*Exercise brief:* Repeat the lines from the line with "1269x952 pixels." to the line with "Task: Select the Stats tab" in the listing below, keeping both end lines and adding nothing.

(Beginning of Material for this exercise)

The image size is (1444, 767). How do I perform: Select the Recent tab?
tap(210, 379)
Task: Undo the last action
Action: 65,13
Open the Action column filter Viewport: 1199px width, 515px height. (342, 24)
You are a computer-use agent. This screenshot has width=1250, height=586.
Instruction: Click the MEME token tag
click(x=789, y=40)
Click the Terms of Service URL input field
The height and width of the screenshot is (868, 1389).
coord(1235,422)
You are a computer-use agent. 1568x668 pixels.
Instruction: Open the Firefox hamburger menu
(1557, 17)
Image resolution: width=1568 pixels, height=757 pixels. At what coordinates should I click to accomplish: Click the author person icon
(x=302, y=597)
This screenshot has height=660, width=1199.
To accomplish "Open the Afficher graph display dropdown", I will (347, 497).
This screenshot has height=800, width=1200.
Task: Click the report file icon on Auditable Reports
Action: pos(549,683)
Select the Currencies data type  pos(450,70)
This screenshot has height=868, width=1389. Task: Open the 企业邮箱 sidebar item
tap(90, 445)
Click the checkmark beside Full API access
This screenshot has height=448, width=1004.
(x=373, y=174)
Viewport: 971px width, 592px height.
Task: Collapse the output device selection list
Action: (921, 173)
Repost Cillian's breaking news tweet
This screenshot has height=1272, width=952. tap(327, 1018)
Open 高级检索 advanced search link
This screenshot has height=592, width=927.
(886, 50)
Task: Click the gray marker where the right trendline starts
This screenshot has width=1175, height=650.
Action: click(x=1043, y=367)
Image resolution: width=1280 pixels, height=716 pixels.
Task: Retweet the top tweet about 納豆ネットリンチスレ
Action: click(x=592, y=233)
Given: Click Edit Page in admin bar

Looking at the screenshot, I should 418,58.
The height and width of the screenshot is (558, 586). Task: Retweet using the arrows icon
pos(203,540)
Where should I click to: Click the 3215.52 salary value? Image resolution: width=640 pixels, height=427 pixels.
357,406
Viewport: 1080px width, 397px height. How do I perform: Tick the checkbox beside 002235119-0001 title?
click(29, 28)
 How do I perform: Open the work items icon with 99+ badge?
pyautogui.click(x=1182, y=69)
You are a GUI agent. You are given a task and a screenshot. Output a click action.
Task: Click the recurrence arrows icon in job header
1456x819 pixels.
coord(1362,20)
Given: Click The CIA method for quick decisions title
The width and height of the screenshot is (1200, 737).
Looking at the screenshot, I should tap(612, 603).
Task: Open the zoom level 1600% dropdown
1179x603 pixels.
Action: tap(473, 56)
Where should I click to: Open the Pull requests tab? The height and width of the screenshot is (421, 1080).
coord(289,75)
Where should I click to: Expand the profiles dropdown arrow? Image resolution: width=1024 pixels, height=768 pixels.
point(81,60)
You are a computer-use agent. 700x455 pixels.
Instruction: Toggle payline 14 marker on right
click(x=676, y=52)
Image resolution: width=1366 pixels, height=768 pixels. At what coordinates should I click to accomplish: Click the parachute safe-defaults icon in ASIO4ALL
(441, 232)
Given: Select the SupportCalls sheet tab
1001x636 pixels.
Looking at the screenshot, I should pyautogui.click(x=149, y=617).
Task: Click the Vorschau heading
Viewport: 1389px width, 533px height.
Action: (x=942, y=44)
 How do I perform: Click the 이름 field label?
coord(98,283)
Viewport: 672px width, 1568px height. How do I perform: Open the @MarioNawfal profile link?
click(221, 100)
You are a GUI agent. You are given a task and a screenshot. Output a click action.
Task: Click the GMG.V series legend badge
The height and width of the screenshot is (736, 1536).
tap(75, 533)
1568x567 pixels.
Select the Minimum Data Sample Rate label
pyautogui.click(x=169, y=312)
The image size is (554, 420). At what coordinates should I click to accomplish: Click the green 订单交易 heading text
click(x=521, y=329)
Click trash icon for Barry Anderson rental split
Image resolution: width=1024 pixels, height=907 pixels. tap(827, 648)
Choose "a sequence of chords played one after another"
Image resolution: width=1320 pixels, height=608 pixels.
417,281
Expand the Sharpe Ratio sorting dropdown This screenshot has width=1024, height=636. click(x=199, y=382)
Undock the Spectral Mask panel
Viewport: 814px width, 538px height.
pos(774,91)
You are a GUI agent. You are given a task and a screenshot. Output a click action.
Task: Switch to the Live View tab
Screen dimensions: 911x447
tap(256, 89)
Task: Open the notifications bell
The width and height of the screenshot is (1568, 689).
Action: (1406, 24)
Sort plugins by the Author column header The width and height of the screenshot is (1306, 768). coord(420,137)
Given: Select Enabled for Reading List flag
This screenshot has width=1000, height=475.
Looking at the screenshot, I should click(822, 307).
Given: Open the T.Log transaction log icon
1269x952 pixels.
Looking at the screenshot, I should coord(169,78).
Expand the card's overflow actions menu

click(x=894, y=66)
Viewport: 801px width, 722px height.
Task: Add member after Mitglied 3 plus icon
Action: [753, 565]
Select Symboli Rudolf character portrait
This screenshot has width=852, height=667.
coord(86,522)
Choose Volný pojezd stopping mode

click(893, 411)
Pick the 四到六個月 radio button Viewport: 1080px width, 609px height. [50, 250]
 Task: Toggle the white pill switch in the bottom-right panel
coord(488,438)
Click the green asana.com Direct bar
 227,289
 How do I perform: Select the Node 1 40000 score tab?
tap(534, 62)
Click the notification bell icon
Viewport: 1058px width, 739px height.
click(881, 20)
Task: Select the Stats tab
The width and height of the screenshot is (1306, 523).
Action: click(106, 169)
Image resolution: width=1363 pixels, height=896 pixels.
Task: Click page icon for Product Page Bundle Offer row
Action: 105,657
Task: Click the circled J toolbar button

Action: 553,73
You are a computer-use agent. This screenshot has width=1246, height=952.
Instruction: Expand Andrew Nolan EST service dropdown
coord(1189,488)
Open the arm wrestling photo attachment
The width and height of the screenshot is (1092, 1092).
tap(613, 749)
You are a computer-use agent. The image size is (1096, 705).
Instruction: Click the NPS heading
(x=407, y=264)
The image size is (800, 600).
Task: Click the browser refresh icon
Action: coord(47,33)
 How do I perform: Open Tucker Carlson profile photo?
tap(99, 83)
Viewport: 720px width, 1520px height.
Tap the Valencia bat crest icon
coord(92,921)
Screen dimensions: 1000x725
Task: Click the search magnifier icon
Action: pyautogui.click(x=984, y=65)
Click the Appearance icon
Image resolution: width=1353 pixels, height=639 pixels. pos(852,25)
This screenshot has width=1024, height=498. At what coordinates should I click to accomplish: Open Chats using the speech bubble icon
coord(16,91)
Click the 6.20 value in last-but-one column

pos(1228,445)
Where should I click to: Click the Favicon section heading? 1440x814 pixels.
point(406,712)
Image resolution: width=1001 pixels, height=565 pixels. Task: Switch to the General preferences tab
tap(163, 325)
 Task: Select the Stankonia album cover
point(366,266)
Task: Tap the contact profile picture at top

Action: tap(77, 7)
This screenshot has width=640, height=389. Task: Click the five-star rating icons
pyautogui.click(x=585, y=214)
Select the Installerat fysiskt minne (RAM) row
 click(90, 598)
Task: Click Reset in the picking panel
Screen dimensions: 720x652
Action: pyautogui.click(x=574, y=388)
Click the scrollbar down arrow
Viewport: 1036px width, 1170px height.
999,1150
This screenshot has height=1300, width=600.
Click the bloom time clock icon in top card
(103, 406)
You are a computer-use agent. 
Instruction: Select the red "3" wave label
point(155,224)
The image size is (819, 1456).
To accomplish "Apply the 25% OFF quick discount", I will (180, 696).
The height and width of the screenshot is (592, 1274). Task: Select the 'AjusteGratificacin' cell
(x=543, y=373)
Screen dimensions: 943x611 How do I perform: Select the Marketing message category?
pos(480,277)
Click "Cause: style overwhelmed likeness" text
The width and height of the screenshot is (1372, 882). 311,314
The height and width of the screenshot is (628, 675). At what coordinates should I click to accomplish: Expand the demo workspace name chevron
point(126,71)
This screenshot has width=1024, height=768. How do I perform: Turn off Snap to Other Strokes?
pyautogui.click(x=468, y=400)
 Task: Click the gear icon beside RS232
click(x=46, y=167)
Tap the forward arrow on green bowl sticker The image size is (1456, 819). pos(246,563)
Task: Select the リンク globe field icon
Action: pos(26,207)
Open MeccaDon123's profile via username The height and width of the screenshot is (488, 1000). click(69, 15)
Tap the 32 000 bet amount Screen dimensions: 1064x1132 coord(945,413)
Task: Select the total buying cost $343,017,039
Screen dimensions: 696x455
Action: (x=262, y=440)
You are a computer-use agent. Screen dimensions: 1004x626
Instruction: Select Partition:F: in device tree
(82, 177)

(End of Material for this exercise)

*Finished exercise:*
1269x952 pixels.
Looking at the screenshot, I should coord(169,78).
Expand the card's overflow actions menu

click(x=894, y=66)
Viewport: 801px width, 722px height.
Task: Add member after Mitglied 3 plus icon
Action: [753, 565]
Select Symboli Rudolf character portrait
This screenshot has width=852, height=667.
coord(86,522)
Choose Volný pojezd stopping mode

click(893, 411)
Pick the 四到六個月 radio button Viewport: 1080px width, 609px height. [50, 250]
 Task: Toggle the white pill switch in the bottom-right panel
coord(488,438)
Click the green asana.com Direct bar
 227,289
 How do I perform: Select the Node 1 40000 score tab?
tap(534, 62)
Click the notification bell icon
Viewport: 1058px width, 739px height.
click(881, 20)
Task: Select the Stats tab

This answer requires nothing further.